__How to complete this task__
From the line containing "Select Amazon's pool of IPv4 addresses" to the last line of the records below, transcribe everything exactly, pictures excluded.

__Available data__
::::
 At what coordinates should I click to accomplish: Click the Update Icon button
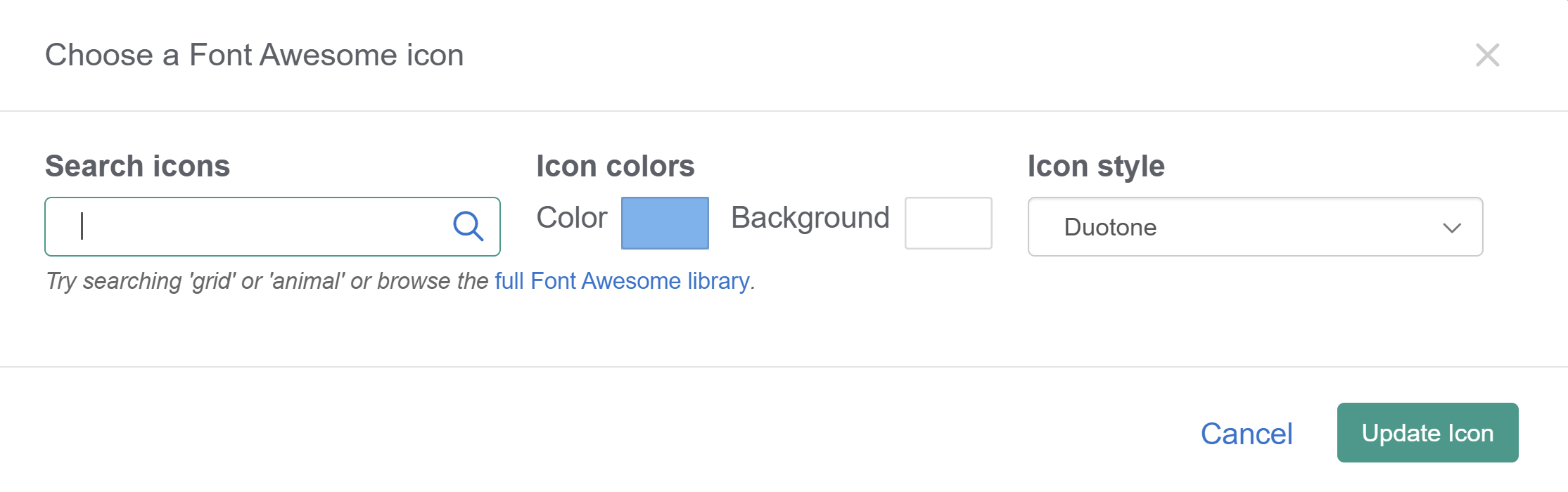coord(1427,433)
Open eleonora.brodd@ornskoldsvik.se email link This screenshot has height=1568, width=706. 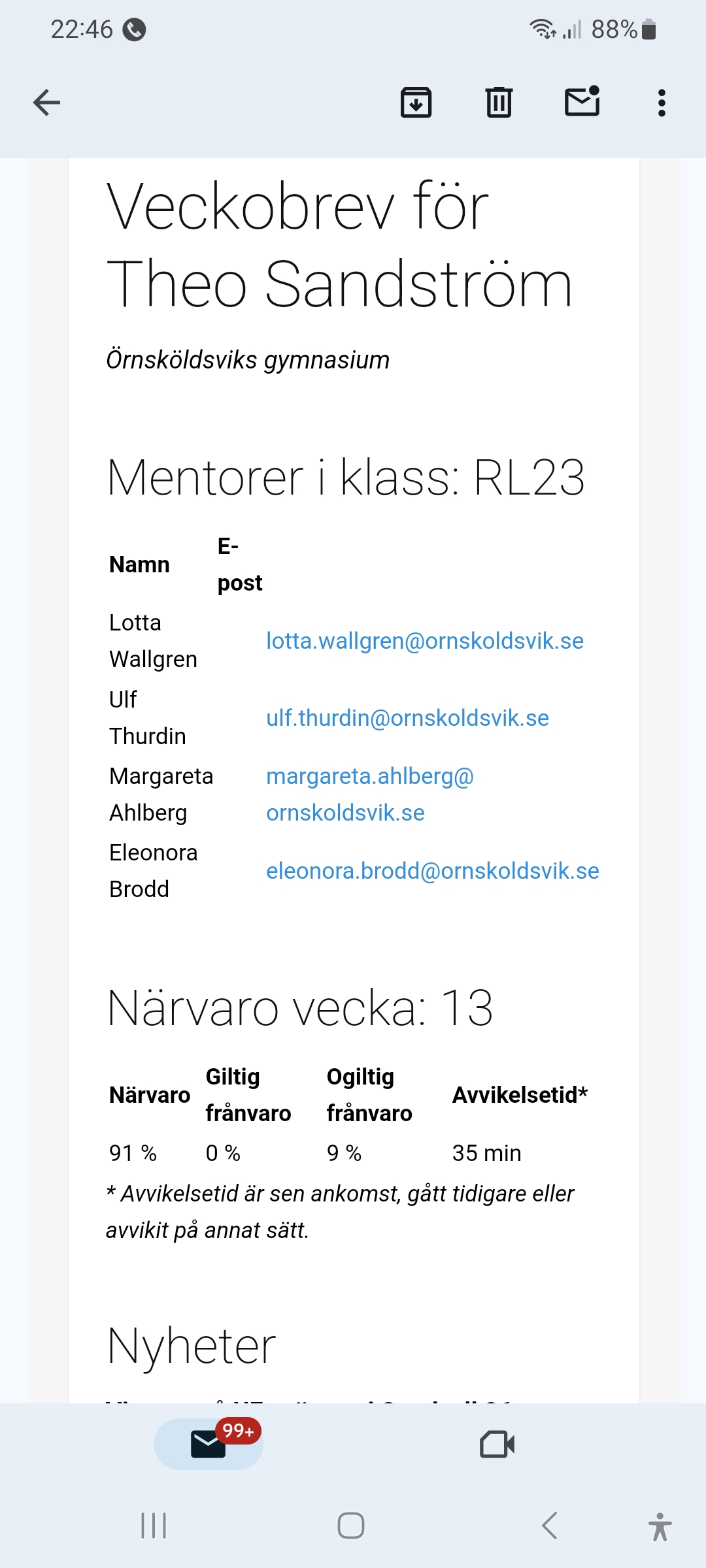[432, 871]
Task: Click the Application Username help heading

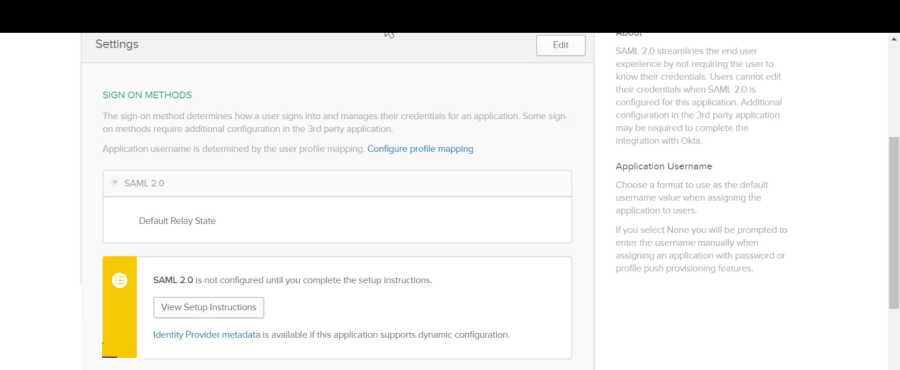Action: pos(664,166)
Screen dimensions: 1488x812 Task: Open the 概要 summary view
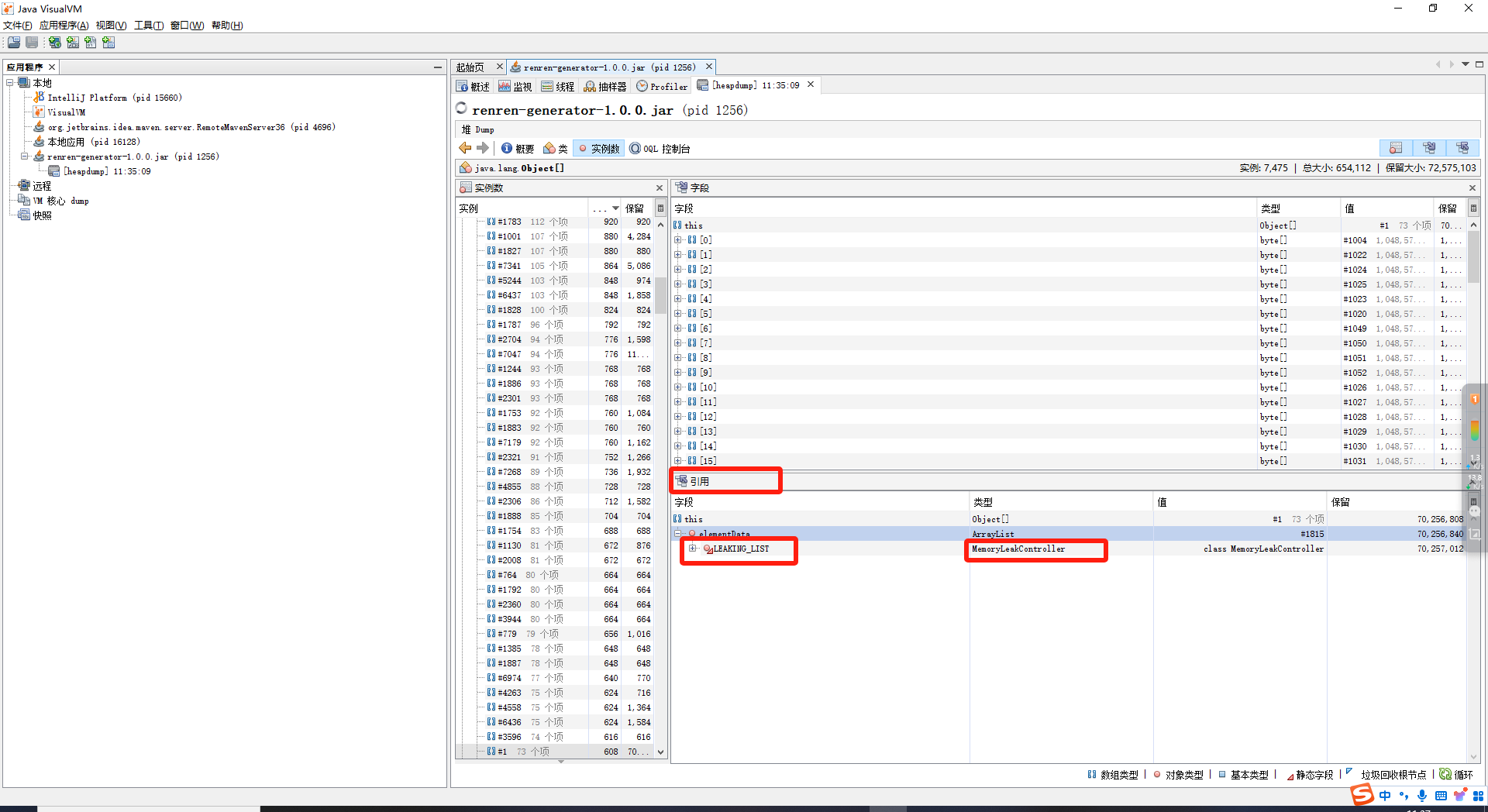518,149
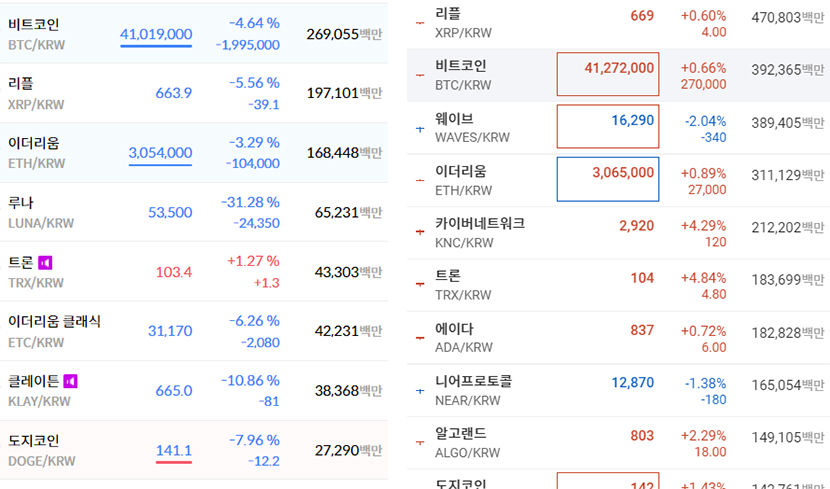Click the red candle icon beside 알고랜드
Screen dimensions: 830x489
pyautogui.click(x=420, y=442)
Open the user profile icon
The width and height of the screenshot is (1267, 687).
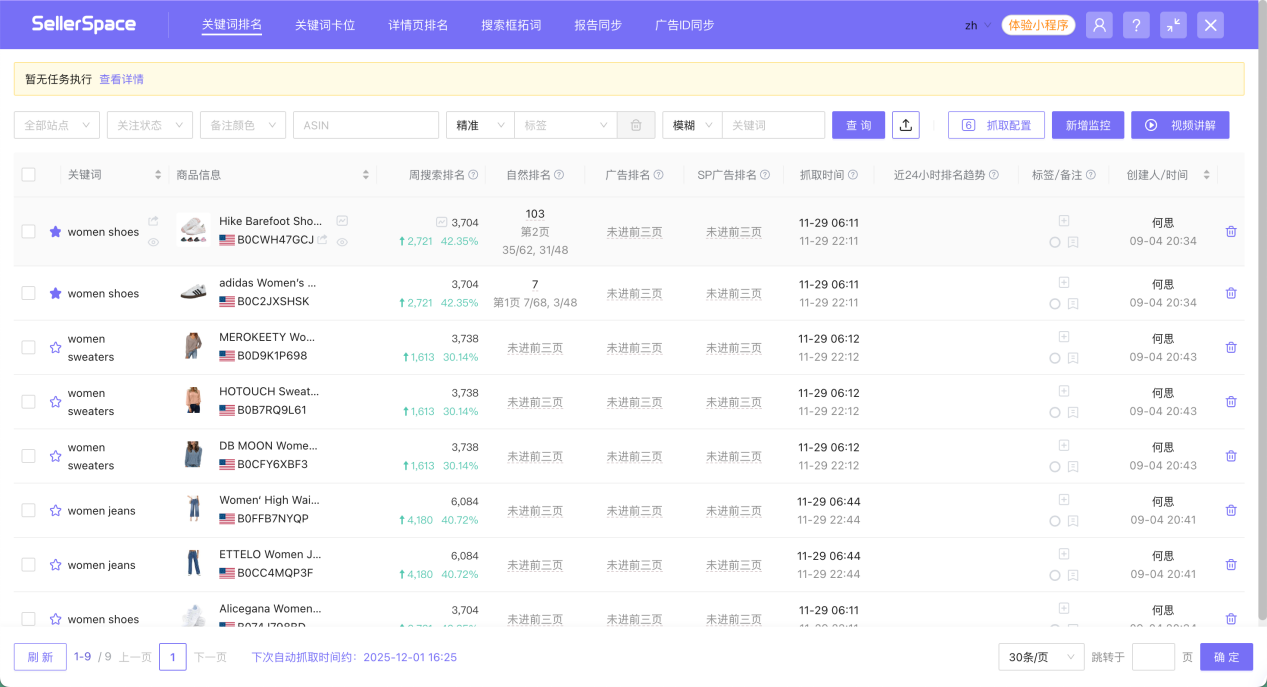(x=1099, y=24)
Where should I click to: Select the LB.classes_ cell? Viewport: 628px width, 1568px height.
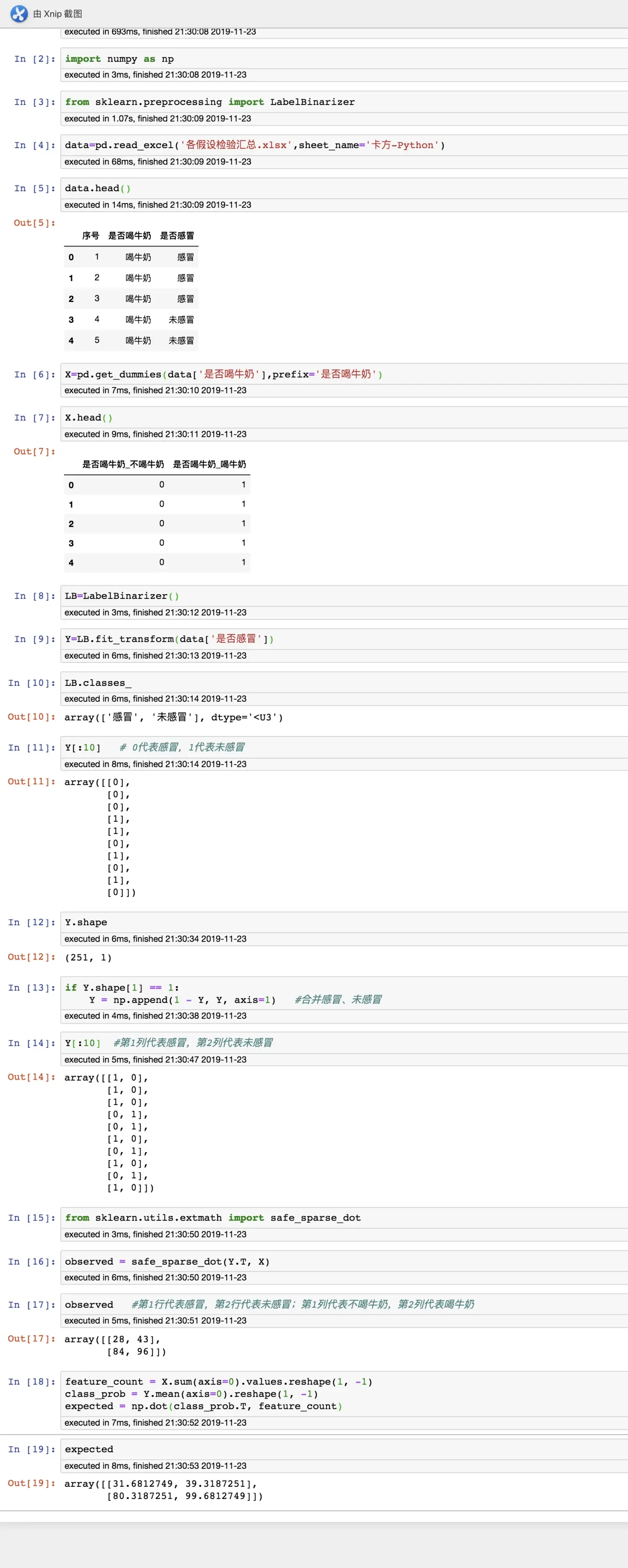[x=344, y=683]
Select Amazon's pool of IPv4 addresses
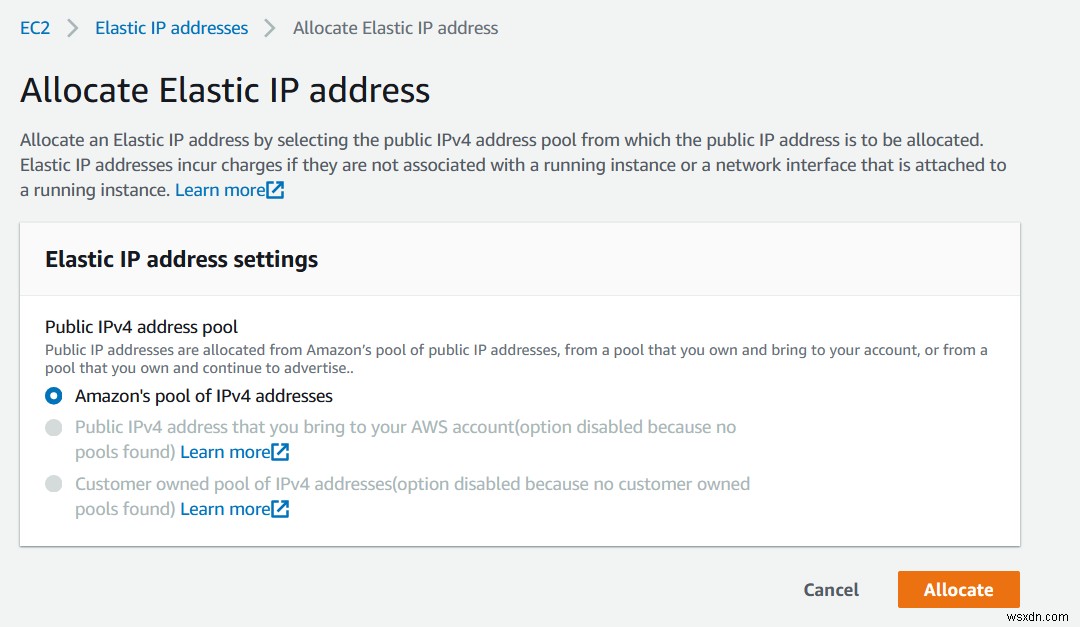The image size is (1080, 627). click(54, 395)
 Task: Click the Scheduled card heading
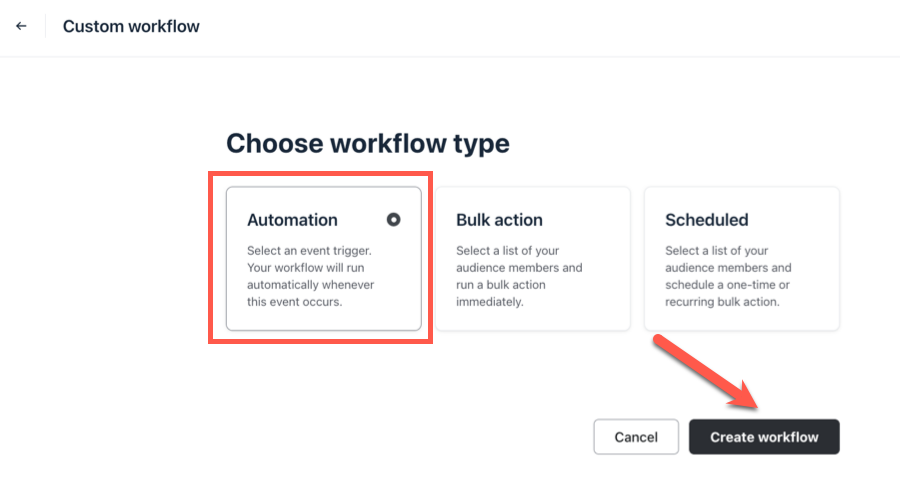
::::
__Answer to this exercise__
Select Amazon's pool of IPv4 addresses
The image size is (1080, 627). click(54, 395)
 Task: Click the Scheduled card heading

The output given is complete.